Spectacular Fireworks Show Ends PreHistorE-Days with a Bang

I arrived at Q-lot in a red Yukon and got out to meet the fire marshal who was doing a round of safety checks just after 3:30 pm on Saturday. The overcast morning clouds had burned off and the entire crew of Night Music, the company which puts on the annual E-days fireworks show, was ecstatic with the change in weather.

I ducked under the yellow caution tape behind the fire marshal to meet with Pete Turner who agreed to take me on a behind the scenes tour of the preparations for the show. Pete is a Mines Alumni and has been doing the E-days show for 30 years.

The Night Music cast and crew are made up of a diverse group of aerospace, petroleum, and electrical engineers from colleges including Mines, CU Boulder, and Purdue. Together they have over a century of pyrotechnical experience. They do shows throughout the year and across the state. By the time I arrived, the major setup for the event was finished and the crew was hanging out and talking or eating lunch.

I met Pete and we walked past metal racks set up for the gasoline fireball ground effects as he recounted originally doing the show on Brooks Field where they would light off mortars by hand with railroad flares. He pointed out orange boxes with receiver antenna set out next to each group of fireworks which are the electronic system they use to trigger each effect. They tested each receiver later by sending a low current signal from a laptop which would control the show timing.

Pete described the fireworks setup like a theater production as we made our way past groups of boxes of hundreds of fireworks, called cakes, wrapped in green plastic.

Each cake is designed to quickly release a barrage of small to medium mortars.
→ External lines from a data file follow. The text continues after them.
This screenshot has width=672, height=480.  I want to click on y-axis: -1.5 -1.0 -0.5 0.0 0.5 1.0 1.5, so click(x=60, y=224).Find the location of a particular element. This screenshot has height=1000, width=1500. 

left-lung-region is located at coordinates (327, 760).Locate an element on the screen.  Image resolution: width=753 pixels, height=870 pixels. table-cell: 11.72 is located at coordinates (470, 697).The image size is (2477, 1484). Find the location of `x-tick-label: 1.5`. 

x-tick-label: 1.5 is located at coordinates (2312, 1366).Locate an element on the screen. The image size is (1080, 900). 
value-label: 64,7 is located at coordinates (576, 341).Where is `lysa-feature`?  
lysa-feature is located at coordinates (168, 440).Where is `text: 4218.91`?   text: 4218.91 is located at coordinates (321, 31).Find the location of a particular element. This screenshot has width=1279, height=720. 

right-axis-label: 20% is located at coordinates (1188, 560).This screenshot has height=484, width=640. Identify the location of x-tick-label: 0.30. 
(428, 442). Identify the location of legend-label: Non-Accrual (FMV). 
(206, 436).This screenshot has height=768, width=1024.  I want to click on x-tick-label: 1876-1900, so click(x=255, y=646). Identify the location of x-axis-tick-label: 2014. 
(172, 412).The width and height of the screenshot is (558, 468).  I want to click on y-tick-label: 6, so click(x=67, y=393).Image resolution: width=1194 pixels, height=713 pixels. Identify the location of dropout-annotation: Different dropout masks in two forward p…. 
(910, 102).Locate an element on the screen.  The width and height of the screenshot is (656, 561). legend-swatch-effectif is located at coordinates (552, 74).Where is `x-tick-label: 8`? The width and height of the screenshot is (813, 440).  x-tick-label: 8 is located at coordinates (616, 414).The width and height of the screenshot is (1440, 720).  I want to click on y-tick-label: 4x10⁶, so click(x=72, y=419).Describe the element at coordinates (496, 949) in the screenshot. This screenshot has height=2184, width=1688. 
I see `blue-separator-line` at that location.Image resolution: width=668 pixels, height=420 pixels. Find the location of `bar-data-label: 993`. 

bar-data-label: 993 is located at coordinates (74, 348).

Twenty to thirty cakes create a wall of multicolored fountains and comet effects for the audience.

Unlike a stage production, however, Pete also has a vertical dimension to work with. As we passed a row of a dozen aerial shells, called salutes, strung up between two of the parking lots light poles, Pete described the effect as a cannonade. These larger shells, which would usually be fired from a mortar, would be set off at ground level behind the cakes to give the show’s ground effects a sense of depth and the audience a solid bass in their chests.

The far end of the parking lot had one mortar big enough to drop a basketball into, a single large gasoline bomb, and two trailers packed with a couple hundred mortars for the high altitude shells of more typical firework shows. These mortars were mounted to metal racks to hold groups of fireworks for the finale together, while the rest of the charges were fired off during the rest of the show.

Night Music is known for having a slightly slower pace to their shows than most pyrotechnic companies because they like having the crowd see each effect instead of overwhelming them with a wall of light and noise. Pete in particular enjoys the psychology of color in the show; interludes of blue effects from the cakes to give the crowd a moment of relative peace in between bouts of exciting reds and oranges to ramp the excitement back up before setting off one of the gasoline bomb ground effects.

We walked back past the entire setup talking about our favorite effects. Pete likes multistage shells and color changing effects, and past shows on Brooks Field. With a couple hundred pounds of explosives setup across the parking lot, Pete and the rest of Night Music were ready to end PreHistorE-Days with a bang.